Tim was really silent in therapy. The therapist was tentative in the session; he did not want to rush his client, but he was not attuned to the fact that his client felt really uncomfortable with the long pauses. The client left feedback later by email that the therapist had “freaked him out” by being too silent.
David had cancelled sessions outside the 24 hour time limit. On the second occasion, the therapist reminded the client this had happened a few times. However, the client felt a sense of judgement and criticism, even though the therapist was highlighting boundaries. He never returned any messages and terminated three months of therapy.
Tina was feeling increasingly tentative about therapy; as she started to talk more about feelings about her partner and her relationship, the therapist noticed how her breathing would change, words would become slower and she would put a lid on it quickly with phrases like “Relationships are not easy.” She decided to end therapy by sending in an email after the session.

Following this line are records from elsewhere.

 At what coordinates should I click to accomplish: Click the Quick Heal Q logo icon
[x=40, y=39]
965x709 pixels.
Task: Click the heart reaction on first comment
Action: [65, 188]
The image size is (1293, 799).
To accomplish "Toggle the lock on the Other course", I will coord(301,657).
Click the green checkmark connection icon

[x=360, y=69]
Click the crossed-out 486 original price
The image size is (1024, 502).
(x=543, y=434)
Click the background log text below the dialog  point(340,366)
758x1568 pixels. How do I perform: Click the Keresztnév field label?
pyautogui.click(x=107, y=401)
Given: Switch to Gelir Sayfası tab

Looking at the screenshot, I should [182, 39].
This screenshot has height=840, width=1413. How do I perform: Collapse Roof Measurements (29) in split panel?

In all these cases, these clients did the right thing, which is employing their right to choose. But therapists can make mistakes, and try as they may to reduce the possibilities of rupture, they won’t always be able to meet your needs because they can’t know everything (See Rule 19 for perspectives on therapist mistakes). In Tina’s case she was clearly not ready to admit, perhaps even to herself her feelings about her relationship.
After a sudden relational rupture, it is possible that you will end the session immediately, and not return because you feel aggrieved, or because you feel embarrassed by your actions. However, a good therapist will accept your feelings and work with them, and while they may express their own thoughts, including their boundaries, they are there to work in your best interests. Working through the impasse could be the most liberating part of therapy.
Another reason for ending without talking to the therapist is that therapy may be making you feel worse. Therapy is not always a straight line, nor is it a process without difficulties, so you may feel worse before feeling better. Feeling worse in therapy can appear to be self-defeating or hopeless, when in fact, it could be the opposite. For example, you may be edging towards facing feelings you are unaware of or mourning a loss. However, just because you’re feeling worse, or if more pain is being experienced, that does not imply that it’s healthy either. Talk to your therapist and/or physician if you have concerns about feeling worse.
Therapy is an opportunity to explore, perhaps for the first time, to check out your feelings and assumptions, by telling the therapist what you need or what is missing. Of course, none of this is guaranteed to repair the relationship or lead to further insights, but on the other hand, it may be the most important catalyst for recovery.
So if you are ready and it’s safe, don’t walk away until you have said what you feel and why you want to leave. Take a risk and say what you don’t like, even if you don’t know exactly why. Sticking around during the difficult periods to explore reasons for ending—even over a number of sessions—could be just what is needed to take your process to the next level.